TASK DETAILS
An exact restatement of every record is required.

[Records drawn from a dataset]
_ _ _

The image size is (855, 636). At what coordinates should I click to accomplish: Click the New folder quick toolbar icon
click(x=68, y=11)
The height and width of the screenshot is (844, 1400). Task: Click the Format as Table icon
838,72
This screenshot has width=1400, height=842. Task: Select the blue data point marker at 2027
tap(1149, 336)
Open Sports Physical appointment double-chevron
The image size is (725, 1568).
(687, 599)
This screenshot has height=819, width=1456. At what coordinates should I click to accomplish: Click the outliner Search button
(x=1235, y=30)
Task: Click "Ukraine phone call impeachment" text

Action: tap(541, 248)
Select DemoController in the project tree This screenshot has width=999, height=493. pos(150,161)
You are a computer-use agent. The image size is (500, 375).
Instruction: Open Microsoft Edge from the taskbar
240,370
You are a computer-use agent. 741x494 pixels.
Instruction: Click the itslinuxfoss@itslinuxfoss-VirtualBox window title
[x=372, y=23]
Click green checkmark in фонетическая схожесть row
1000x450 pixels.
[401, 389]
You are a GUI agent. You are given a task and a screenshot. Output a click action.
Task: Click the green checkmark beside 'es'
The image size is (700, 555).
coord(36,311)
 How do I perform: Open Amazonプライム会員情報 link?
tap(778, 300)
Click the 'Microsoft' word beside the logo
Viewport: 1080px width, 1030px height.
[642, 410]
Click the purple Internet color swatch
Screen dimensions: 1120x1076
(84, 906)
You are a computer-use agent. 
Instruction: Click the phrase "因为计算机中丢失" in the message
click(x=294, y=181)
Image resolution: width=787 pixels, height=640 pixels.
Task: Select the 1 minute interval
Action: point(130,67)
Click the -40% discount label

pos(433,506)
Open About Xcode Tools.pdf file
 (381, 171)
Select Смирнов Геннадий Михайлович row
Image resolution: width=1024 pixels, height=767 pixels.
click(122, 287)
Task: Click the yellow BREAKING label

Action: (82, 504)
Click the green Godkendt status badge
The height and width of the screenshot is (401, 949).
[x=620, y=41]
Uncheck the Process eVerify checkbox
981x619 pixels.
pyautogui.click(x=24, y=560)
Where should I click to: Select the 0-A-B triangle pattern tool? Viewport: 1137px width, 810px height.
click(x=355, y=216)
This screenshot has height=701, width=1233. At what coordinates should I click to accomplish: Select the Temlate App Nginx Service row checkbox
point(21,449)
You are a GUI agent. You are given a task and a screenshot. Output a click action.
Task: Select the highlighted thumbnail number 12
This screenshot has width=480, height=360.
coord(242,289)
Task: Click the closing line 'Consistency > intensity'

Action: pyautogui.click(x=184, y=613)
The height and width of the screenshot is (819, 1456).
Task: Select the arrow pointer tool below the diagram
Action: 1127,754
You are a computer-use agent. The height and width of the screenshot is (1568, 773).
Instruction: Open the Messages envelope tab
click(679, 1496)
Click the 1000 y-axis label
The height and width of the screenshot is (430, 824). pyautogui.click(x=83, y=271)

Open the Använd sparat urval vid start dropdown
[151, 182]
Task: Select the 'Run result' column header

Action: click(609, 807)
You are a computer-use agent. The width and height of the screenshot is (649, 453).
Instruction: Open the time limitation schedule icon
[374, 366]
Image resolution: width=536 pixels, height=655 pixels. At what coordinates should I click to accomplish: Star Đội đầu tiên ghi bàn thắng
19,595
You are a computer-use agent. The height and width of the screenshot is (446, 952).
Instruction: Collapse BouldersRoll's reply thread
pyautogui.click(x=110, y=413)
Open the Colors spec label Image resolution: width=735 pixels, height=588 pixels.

_ _ _

EXERCISE RESPONSE
The image size is (855, 636). At what coordinates should I click to accomplish: Click the New folder quick toolbar icon
click(x=68, y=11)
The height and width of the screenshot is (844, 1400). Task: Click the Format as Table icon
838,72
This screenshot has width=1400, height=842. Task: Select the blue data point marker at 2027
tap(1149, 336)
Open Sports Physical appointment double-chevron
The image size is (725, 1568).
(687, 599)
This screenshot has height=819, width=1456. At what coordinates should I click to accomplish: Click the outliner Search button
(x=1235, y=30)
Task: Click "Ukraine phone call impeachment" text

Action: tap(541, 248)
Select DemoController in the project tree This screenshot has width=999, height=493. pos(150,161)
You are a computer-use agent. The image size is (500, 375).
Instruction: Open Microsoft Edge from the taskbar
240,370
You are a computer-use agent. 741x494 pixels.
Instruction: Click the itslinuxfoss@itslinuxfoss-VirtualBox window title
[x=372, y=23]
Click green checkmark in фонетическая схожесть row
1000x450 pixels.
[401, 389]
You are a GUI agent. You are given a task and a screenshot. Output a click action.
Task: Click the green checkmark beside 'es'
The image size is (700, 555).
coord(36,311)
 How do I perform: Open Amazonプライム会員情報 link?
tap(778, 300)
Click the 'Microsoft' word beside the logo
Viewport: 1080px width, 1030px height.
[642, 410]
Click the purple Internet color swatch
Screen dimensions: 1120x1076
(84, 906)
You are a computer-use agent. 
Instruction: Click the phrase "因为计算机中丢失" in the message
click(x=294, y=181)
Image resolution: width=787 pixels, height=640 pixels.
Task: Select the 1 minute interval
Action: point(130,67)
Click the -40% discount label

pos(433,506)
Open About Xcode Tools.pdf file
 (381, 171)
Select Смирнов Геннадий Михайлович row
Image resolution: width=1024 pixels, height=767 pixels.
click(122, 287)
Task: Click the yellow BREAKING label

Action: (82, 504)
Click the green Godkendt status badge
The height and width of the screenshot is (401, 949).
[x=620, y=41]
Uncheck the Process eVerify checkbox
981x619 pixels.
pyautogui.click(x=24, y=560)
Where should I click to: Select the 0-A-B triangle pattern tool? Viewport: 1137px width, 810px height.
click(x=355, y=216)
This screenshot has height=701, width=1233. At what coordinates should I click to accomplish: Select the Temlate App Nginx Service row checkbox
point(21,449)
You are a GUI agent. You are given a task and a screenshot. Output a click action.
Task: Select the highlighted thumbnail number 12
This screenshot has width=480, height=360.
coord(242,289)
Task: Click the closing line 'Consistency > intensity'

Action: pyautogui.click(x=184, y=613)
The height and width of the screenshot is (819, 1456).
Task: Select the arrow pointer tool below the diagram
Action: 1127,754
You are a computer-use agent. The height and width of the screenshot is (1568, 773).
Instruction: Open the Messages envelope tab
click(679, 1496)
Click the 1000 y-axis label
The height and width of the screenshot is (430, 824). pyautogui.click(x=83, y=271)

Open the Använd sparat urval vid start dropdown
[151, 182]
Task: Select the 'Run result' column header

Action: click(609, 807)
You are a computer-use agent. The width and height of the screenshot is (649, 453).
Instruction: Open the time limitation schedule icon
[374, 366]
Image resolution: width=536 pixels, height=655 pixels. At what coordinates should I click to accomplish: Star Đội đầu tiên ghi bàn thắng
19,595
You are a computer-use agent. The height and width of the screenshot is (446, 952).
Instruction: Collapse BouldersRoll's reply thread
pyautogui.click(x=110, y=413)
Open the Colors spec label Image resolution: width=735 pixels, height=588 pixels.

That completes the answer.